** Opening RECORDS FOR THE EXERCISE block **

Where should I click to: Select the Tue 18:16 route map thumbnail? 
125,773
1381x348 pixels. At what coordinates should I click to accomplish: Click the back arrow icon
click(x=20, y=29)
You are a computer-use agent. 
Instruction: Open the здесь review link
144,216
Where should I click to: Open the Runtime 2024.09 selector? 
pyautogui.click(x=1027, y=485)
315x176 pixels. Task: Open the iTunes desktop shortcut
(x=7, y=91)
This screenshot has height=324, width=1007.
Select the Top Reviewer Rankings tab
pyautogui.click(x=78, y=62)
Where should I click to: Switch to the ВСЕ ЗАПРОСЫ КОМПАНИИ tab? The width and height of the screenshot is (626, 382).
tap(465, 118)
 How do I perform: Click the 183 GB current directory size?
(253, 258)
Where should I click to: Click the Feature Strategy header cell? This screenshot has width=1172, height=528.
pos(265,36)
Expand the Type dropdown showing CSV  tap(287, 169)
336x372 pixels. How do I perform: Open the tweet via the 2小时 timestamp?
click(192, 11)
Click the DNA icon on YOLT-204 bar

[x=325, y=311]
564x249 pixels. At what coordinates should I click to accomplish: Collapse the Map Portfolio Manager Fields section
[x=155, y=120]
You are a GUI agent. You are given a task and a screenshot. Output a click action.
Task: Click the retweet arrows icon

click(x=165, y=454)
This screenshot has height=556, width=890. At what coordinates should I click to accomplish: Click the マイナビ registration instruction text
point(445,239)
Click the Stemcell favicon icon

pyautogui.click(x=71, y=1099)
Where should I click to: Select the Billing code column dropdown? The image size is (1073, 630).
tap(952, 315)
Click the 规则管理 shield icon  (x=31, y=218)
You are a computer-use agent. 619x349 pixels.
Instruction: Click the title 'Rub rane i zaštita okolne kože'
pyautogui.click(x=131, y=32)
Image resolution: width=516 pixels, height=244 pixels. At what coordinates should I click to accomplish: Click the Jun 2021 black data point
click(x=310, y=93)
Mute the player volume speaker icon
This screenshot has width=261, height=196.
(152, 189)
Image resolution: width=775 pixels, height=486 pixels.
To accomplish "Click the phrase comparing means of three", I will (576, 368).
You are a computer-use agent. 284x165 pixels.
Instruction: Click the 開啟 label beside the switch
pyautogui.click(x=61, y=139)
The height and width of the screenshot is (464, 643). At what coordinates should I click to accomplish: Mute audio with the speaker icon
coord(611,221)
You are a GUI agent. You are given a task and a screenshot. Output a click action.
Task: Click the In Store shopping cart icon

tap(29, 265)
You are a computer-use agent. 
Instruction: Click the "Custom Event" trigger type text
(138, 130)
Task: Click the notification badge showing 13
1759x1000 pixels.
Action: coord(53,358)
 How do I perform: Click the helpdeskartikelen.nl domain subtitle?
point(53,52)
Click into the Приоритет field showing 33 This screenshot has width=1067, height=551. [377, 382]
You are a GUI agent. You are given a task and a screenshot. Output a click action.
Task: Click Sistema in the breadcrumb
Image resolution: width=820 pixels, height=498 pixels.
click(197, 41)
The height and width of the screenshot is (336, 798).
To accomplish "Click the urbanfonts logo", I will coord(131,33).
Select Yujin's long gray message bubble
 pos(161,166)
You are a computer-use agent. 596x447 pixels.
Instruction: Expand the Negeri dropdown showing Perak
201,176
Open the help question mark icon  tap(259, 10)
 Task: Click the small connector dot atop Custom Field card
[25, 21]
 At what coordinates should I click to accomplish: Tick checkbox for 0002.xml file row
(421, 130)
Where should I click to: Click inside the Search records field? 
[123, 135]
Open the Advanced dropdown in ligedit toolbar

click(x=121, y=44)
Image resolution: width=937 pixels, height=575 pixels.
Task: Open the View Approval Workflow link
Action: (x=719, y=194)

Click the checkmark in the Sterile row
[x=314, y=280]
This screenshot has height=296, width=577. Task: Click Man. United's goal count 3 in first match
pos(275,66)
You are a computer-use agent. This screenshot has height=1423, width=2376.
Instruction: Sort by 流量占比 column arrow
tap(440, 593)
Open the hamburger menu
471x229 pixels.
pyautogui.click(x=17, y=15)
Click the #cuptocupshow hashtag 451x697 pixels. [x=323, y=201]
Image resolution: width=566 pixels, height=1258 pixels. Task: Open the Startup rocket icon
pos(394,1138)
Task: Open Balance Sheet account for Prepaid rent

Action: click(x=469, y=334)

** Closing RECORDS FOR THE EXERCISE block **

» **TRY IT**: Please set down each of the entries above exactly as given.

» **REPLY**:
Where should I click to: Select the Tue 18:16 route map thumbnail? 
125,773
1381x348 pixels. At what coordinates should I click to accomplish: Click the back arrow icon
click(x=20, y=29)
You are a computer-use agent. 
Instruction: Open the здесь review link
144,216
Where should I click to: Open the Runtime 2024.09 selector? 
pyautogui.click(x=1027, y=485)
315x176 pixels. Task: Open the iTunes desktop shortcut
(x=7, y=91)
This screenshot has height=324, width=1007.
Select the Top Reviewer Rankings tab
pyautogui.click(x=78, y=62)
Where should I click to: Switch to the ВСЕ ЗАПРОСЫ КОМПАНИИ tab? The width and height of the screenshot is (626, 382).
tap(465, 118)
 How do I perform: Click the 183 GB current directory size?
(253, 258)
Where should I click to: Click the Feature Strategy header cell? This screenshot has width=1172, height=528.
pos(265,36)
Expand the Type dropdown showing CSV  tap(287, 169)
336x372 pixels. How do I perform: Open the tweet via the 2小时 timestamp?
click(192, 11)
Click the DNA icon on YOLT-204 bar

[x=325, y=311]
564x249 pixels. At what coordinates should I click to accomplish: Collapse the Map Portfolio Manager Fields section
[x=155, y=120]
You are a GUI agent. You are given a task and a screenshot. Output a click action.
Task: Click the retweet arrows icon

click(x=165, y=454)
This screenshot has height=556, width=890. At what coordinates should I click to accomplish: Click the マイナビ registration instruction text
point(445,239)
Click the Stemcell favicon icon

pyautogui.click(x=71, y=1099)
Where should I click to: Select the Billing code column dropdown? The image size is (1073, 630).
tap(952, 315)
Click the 规则管理 shield icon  (x=31, y=218)
You are a computer-use agent. 619x349 pixels.
Instruction: Click the title 'Rub rane i zaštita okolne kože'
pyautogui.click(x=131, y=32)
Image resolution: width=516 pixels, height=244 pixels. At what coordinates should I click to accomplish: Click the Jun 2021 black data point
click(x=310, y=93)
Mute the player volume speaker icon
This screenshot has width=261, height=196.
(152, 189)
Image resolution: width=775 pixels, height=486 pixels.
To accomplish "Click the phrase comparing means of three", I will (576, 368).
You are a computer-use agent. 284x165 pixels.
Instruction: Click the 開啟 label beside the switch
pyautogui.click(x=61, y=139)
The height and width of the screenshot is (464, 643). At what coordinates should I click to accomplish: Mute audio with the speaker icon
coord(611,221)
You are a GUI agent. You are given a task and a screenshot. Output a click action.
Task: Click the In Store shopping cart icon

tap(29, 265)
You are a computer-use agent. 
Instruction: Click the "Custom Event" trigger type text
(138, 130)
Task: Click the notification badge showing 13
1759x1000 pixels.
Action: coord(53,358)
 How do I perform: Click the helpdeskartikelen.nl domain subtitle?
point(53,52)
Click into the Приоритет field showing 33 This screenshot has width=1067, height=551. [377, 382]
You are a GUI agent. You are given a task and a screenshot. Output a click action.
Task: Click Sistema in the breadcrumb
Image resolution: width=820 pixels, height=498 pixels.
click(197, 41)
The height and width of the screenshot is (336, 798).
To accomplish "Click the urbanfonts logo", I will coord(131,33).
Select Yujin's long gray message bubble
 pos(161,166)
You are a computer-use agent. 596x447 pixels.
Instruction: Expand the Negeri dropdown showing Perak
201,176
Open the help question mark icon  tap(259, 10)
 Task: Click the small connector dot atop Custom Field card
[25, 21]
 At what coordinates should I click to accomplish: Tick checkbox for 0002.xml file row
(421, 130)
Where should I click to: Click inside the Search records field? 
[123, 135]
Open the Advanced dropdown in ligedit toolbar

click(x=121, y=44)
Image resolution: width=937 pixels, height=575 pixels.
Task: Open the View Approval Workflow link
Action: (x=719, y=194)

Click the checkmark in the Sterile row
[x=314, y=280]
This screenshot has height=296, width=577. Task: Click Man. United's goal count 3 in first match
pos(275,66)
You are a computer-use agent. This screenshot has height=1423, width=2376.
Instruction: Sort by 流量占比 column arrow
tap(440, 593)
Open the hamburger menu
471x229 pixels.
pyautogui.click(x=17, y=15)
Click the #cuptocupshow hashtag 451x697 pixels. [x=323, y=201]
Image resolution: width=566 pixels, height=1258 pixels. Task: Open the Startup rocket icon
pos(394,1138)
Task: Open Balance Sheet account for Prepaid rent

Action: click(x=469, y=334)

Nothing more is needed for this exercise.